◆ Assigned task:
Answer these questions from the article below on the Crescent Beach train blockage:
(a) At what time on Oct. 21 did BNSF say the train was stopped?
(b) At which street did the train block traffic?
(c) According to Gus Melonas, what was not a factor?

Surrey Mayor Doug McCallum says an increase in occurrences of trains blocking access in and out of Crescent Beach means it’s time to “push harder” for rail-safety improvements in the area.
“I think the push has got to be a lot harder now because the circumstances that are happening are a lot more frequent now,” McCallum said.
“We may have to start to accelerate the pressure on the federal government and on Burlington Northern.”
McCallum spoke to Peace Arch News about the issue Tuesday, after a “mechanical issue” left a southbound BNSF freight train blocking traffic at Beecher Street the morning before, for what some residents say was 40 minutes.
BNSF spokesperson Gus Melonas confirmed an “emergency situation” stopped a train at 8:05 a.m. on Oct. 21, but said it was back on the move at 8:30 a.m. and did not pose a threat to the public or environment.
Area resident Erik Seiz said a railway worker at the scene told him the incident was a result of air loss in the train’s braking system, however, Melonas said only that the mechanical issue that triggered the problem “required further inspection and attention” and remains under review. Speed was not a factor, he added.
“BNSF is investigating further,” he told PAN, apologizing for the inconvenience the blockage caused.
“We understand the importance of mobility for the public at crossings,” he said. “Our goal is not to block these crossings. In this case, it was an emergency.”
Melonas noted that communication with the City of Surrey was “immediate.”

Dataset entries:

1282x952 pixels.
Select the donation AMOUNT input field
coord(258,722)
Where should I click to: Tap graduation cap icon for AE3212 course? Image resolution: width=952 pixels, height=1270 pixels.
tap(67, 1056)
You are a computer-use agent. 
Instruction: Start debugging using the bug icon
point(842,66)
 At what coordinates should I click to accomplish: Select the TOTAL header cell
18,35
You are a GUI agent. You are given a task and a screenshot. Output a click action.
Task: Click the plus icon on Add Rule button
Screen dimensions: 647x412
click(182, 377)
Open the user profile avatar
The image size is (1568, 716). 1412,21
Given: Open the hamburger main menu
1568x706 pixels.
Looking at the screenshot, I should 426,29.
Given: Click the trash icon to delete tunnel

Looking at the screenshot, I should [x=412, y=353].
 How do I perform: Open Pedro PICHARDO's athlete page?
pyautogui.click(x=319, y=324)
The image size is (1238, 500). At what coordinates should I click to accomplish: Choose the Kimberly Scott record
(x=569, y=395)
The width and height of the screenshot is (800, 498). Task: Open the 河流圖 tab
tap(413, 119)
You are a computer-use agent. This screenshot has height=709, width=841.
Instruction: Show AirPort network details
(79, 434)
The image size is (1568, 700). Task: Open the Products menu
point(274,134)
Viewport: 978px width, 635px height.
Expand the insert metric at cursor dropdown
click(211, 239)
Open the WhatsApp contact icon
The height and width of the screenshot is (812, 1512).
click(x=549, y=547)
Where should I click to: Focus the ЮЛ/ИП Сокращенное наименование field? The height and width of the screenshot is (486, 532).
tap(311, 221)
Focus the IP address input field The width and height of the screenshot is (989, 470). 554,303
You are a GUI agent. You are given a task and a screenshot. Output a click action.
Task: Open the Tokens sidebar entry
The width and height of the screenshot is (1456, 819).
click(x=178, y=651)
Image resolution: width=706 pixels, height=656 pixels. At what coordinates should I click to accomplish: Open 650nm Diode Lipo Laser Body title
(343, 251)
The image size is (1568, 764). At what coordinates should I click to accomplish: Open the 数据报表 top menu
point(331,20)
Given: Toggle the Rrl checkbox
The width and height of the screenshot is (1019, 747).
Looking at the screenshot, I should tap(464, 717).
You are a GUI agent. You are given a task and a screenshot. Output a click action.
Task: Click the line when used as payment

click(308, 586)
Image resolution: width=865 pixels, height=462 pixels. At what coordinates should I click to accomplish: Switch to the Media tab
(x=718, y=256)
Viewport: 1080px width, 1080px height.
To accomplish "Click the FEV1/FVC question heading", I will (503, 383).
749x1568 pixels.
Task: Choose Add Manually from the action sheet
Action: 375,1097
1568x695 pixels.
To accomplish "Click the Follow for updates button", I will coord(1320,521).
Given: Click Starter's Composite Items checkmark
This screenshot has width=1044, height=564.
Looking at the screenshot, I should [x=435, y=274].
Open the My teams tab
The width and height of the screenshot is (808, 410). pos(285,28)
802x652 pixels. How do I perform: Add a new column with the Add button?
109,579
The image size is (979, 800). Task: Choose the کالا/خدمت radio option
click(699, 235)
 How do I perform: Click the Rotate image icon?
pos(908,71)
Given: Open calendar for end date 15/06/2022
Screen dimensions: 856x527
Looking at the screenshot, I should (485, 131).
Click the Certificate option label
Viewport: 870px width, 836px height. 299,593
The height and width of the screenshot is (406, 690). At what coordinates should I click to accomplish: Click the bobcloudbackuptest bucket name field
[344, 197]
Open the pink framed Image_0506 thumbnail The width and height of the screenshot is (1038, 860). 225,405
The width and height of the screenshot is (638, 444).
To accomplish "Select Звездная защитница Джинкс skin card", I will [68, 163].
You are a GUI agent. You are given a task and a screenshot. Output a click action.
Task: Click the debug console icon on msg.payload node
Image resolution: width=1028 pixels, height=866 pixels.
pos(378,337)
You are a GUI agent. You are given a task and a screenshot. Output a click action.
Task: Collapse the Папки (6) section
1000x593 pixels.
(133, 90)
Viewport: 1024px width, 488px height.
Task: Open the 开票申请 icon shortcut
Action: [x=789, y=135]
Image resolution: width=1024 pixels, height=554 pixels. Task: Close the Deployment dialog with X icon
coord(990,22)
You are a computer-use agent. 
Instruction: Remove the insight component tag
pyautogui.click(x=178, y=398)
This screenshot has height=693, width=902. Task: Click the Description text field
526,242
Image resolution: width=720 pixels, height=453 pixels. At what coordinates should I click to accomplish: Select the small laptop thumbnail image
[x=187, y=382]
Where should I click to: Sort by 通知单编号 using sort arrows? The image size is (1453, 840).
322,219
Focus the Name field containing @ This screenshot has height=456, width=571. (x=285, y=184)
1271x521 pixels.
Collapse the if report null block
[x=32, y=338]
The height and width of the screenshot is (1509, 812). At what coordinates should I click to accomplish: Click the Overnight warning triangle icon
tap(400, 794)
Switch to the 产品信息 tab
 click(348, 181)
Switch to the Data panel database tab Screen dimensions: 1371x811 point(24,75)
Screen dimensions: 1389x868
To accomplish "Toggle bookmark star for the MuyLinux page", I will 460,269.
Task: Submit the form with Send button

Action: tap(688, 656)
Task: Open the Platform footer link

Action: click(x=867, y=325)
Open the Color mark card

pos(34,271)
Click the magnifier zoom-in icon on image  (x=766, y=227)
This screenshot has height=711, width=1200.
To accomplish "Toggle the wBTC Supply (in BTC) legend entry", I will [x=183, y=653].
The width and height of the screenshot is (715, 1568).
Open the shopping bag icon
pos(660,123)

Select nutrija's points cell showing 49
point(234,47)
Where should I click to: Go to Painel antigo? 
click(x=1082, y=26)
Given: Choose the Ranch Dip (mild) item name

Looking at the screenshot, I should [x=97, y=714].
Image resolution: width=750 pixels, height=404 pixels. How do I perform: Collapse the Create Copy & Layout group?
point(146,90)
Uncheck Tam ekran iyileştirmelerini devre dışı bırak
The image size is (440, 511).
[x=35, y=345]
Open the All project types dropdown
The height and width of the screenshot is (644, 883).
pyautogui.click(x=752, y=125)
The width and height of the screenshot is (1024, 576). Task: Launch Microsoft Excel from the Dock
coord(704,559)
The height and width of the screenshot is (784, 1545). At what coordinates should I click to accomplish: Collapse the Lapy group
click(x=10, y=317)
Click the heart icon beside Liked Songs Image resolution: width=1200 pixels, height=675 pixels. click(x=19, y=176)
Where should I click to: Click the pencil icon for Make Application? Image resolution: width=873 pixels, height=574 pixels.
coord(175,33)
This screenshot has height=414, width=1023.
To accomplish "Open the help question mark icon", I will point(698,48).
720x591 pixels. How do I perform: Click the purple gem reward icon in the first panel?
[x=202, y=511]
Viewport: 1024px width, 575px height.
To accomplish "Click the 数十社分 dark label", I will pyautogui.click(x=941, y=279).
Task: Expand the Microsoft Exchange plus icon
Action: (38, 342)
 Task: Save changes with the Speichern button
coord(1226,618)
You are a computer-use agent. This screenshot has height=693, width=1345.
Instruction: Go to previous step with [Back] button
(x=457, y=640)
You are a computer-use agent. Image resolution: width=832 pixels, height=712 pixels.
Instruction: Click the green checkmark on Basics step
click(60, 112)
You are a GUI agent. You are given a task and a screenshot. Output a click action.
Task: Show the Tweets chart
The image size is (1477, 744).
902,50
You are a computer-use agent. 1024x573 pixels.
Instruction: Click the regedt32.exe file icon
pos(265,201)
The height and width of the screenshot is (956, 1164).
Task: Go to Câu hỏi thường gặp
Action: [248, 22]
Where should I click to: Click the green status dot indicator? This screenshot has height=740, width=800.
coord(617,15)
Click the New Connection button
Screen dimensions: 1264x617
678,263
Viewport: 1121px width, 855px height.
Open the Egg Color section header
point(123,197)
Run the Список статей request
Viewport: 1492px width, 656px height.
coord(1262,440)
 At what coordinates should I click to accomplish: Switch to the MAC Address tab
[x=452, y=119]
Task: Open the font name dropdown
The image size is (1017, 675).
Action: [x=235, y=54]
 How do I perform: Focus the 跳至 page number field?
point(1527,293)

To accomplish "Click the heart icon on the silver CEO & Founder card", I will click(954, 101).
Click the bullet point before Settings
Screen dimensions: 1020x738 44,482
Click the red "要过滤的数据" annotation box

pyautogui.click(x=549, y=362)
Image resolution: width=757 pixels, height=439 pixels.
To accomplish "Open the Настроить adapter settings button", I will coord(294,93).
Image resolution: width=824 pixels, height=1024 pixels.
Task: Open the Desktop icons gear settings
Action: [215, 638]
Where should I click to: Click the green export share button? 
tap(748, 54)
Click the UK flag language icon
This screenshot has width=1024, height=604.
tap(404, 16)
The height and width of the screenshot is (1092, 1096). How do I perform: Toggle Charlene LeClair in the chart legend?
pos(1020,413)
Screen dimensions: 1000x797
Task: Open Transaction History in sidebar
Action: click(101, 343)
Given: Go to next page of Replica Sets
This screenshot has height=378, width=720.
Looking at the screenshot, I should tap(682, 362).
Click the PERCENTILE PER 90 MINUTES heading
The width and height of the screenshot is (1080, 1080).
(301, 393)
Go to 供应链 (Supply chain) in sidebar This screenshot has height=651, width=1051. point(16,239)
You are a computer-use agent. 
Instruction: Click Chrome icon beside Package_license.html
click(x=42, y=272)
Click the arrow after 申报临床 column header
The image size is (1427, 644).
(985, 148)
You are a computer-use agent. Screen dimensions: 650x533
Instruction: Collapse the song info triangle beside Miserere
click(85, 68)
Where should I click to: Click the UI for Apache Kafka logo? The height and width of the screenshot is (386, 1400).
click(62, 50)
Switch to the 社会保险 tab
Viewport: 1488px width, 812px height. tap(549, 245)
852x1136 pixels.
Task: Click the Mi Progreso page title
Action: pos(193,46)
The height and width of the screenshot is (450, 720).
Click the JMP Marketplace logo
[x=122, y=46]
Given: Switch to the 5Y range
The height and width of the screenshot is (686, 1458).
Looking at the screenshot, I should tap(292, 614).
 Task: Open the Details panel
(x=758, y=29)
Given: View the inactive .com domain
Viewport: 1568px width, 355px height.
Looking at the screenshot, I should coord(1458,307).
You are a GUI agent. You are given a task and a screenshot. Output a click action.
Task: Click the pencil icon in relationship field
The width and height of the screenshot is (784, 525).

◆ Response:
(a) 8:05 a.m.
(b) Beecher Street
(c) Speed